Ağustos 2020'de Peru'da saptanan ve ülkedeki vakaların yüzde 70'inin etkeni olan Lambda varyantına karşı da BioNTech'in etkinliğinin belirlendiğini vurgulayan Arman, "Yeni varyantların özellikle aşı oranlarının düşük olduğu ülkelerde ortaya çıkışı, aslında aşının önemini çok açık olarak ortaya koyuyor. Diğer yandan hastaneye yatışlar da özellikle aşılanmamış kişilerde söz konusu." diye konuştu.
"Gençler bir an evvel iki doz aşılarını olmalı"
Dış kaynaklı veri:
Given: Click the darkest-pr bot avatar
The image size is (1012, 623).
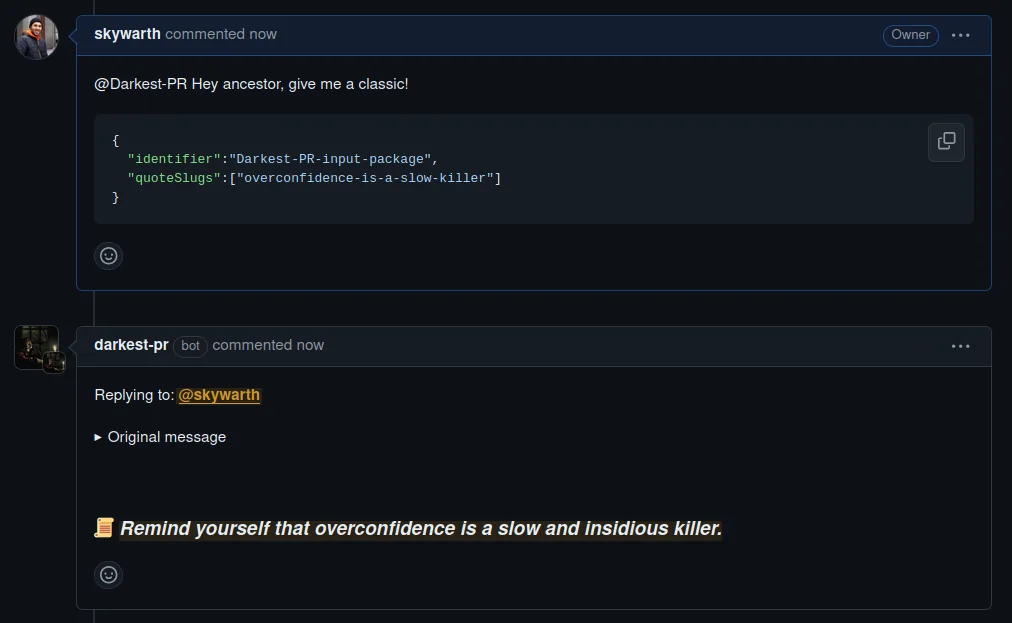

Prof. Dr. Arman, özellikle genç yaş gruplarında görülen aşı ilgisizliğine ilişkin, şunları kaydetti:
"Gençlerde ağır seyir ve ölüm oranlarının düşük olduğunun bilinmesi, güven hissi ile birlikte aşıya ilgisizlik sonucunu doğurabiliyor. Ancak Türkiye'de günlük ortalama 5 bin yeni vakanın büyük bölümünün aşılanmamış, genç nüfustan oluştuğunu ve Kovid-19'da ölüm oranının 40 yaş altında 0,02 olduğunu dikkate aldığımızda, her 5 bin genç hastanın 10'unun yaşamını kaybedeceğini öngörmek acı ama gerçek bir sonuç. Her geçen gün daha fazla sayıda, hiçbir risk faktörü taşımayan genç insanların yaşam kaybı haberini alıyoruz. Gençler hem kendileri hem de sevdiklerine hastalık bulaştırma ihtimalini düşünerek bir an evvel iki doz aşılarını olmalı. Bu aynı zamanda toplumsal bir sorumluluk, aşılanma salgından kurtuluşun tek yolu."
"Bayramlaşmayı açık havada, sosyal mesafeye uyarak gerçekleştirelim"
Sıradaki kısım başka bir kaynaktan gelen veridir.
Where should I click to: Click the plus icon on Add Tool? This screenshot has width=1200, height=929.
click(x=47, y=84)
Enfeksiyon Hastalıkları ve Klinik Mikrobiyoloji Uzmanı Prof. Dr. Arman, kalabalık alanlarda, düğün gibi kutlamalarda maske takılmamasının ciddi risk oluşturduğunu belirterek, özellikle yeni varyantların ortaya çıktığı bu süreçte bireysel tedbirlerden asla taviz verilmemesi gerektiğini söyledi.
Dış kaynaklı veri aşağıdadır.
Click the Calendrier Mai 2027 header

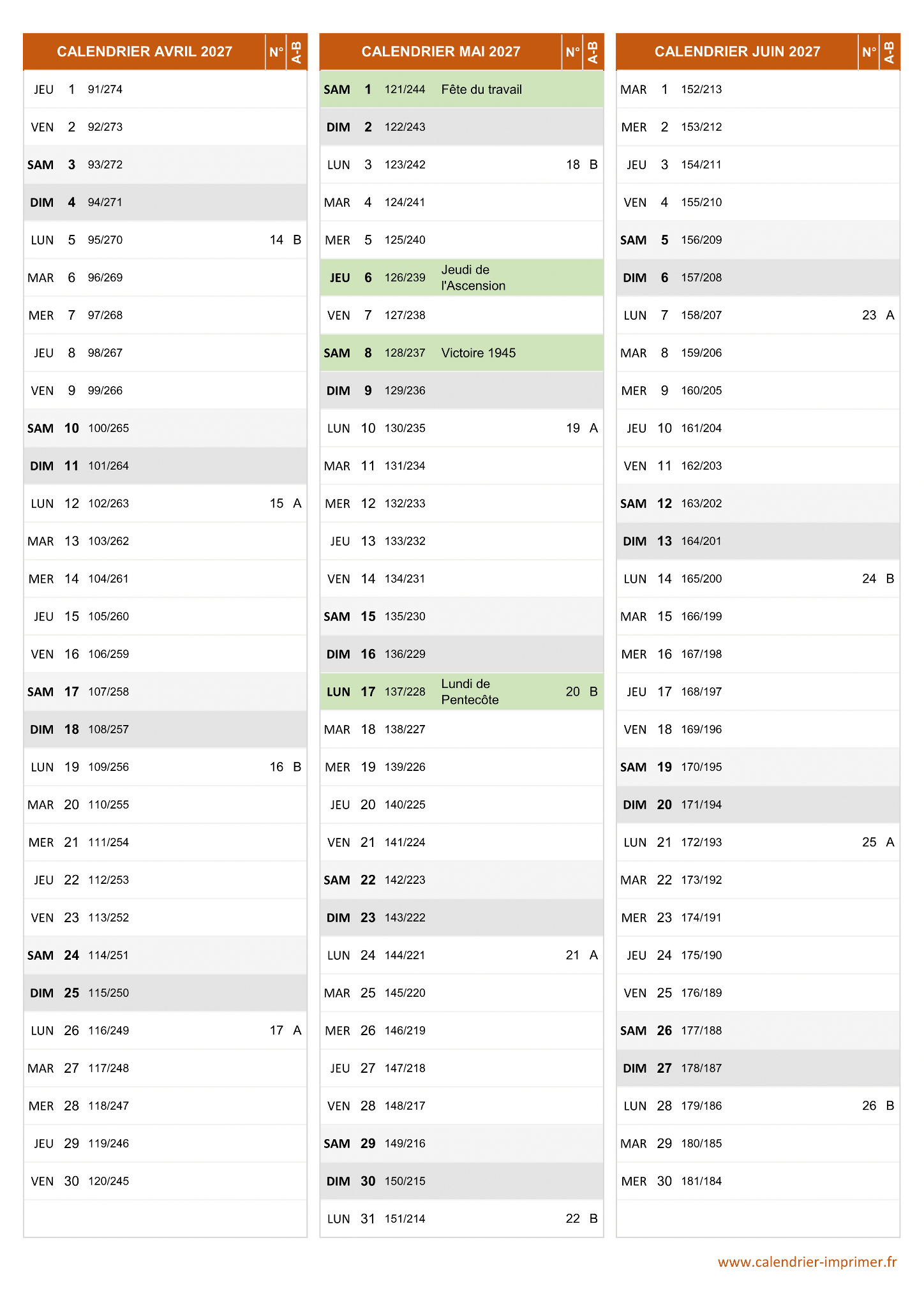pos(440,52)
Arman, Kurban Bayramı'nda bir araya gelecek vatandaşlara Kovid-19'dan korunmak için şu uyarılarda bulundu:
"Sevdiklerimizle bayramlaşırken lütfen kapalı alanlardan kaçınalım, açık havada, en kısa sürede ve sosyal mesafe kurallarına uyarak bunu gerçekleştirelim. Virüsün eller aracılığıyla taşınması her zaman mümkün olabilir, bu sebeple el hijyeni kurallarını, yanımızda el antiseptiği veya en az yüzde 70 alkol içeren kolonya bulundurmayı unutmayalım. Maskelerimizi virüs taşıma ihtimaline karşı devamlı aşağı-yukarı oynatmak riskli, maskelerin ıslandığında değiştirilmesi önem taşıyor. Yıkanabilir maskeler de her kullanım sonrası su ve sabun ile yıkanmalı. Sonraki bayramlara sevdiklerimizle birlikte erişebilmek için kendimizi ve etrafımızdaki kişileri korumak hepimizin sorumluğu."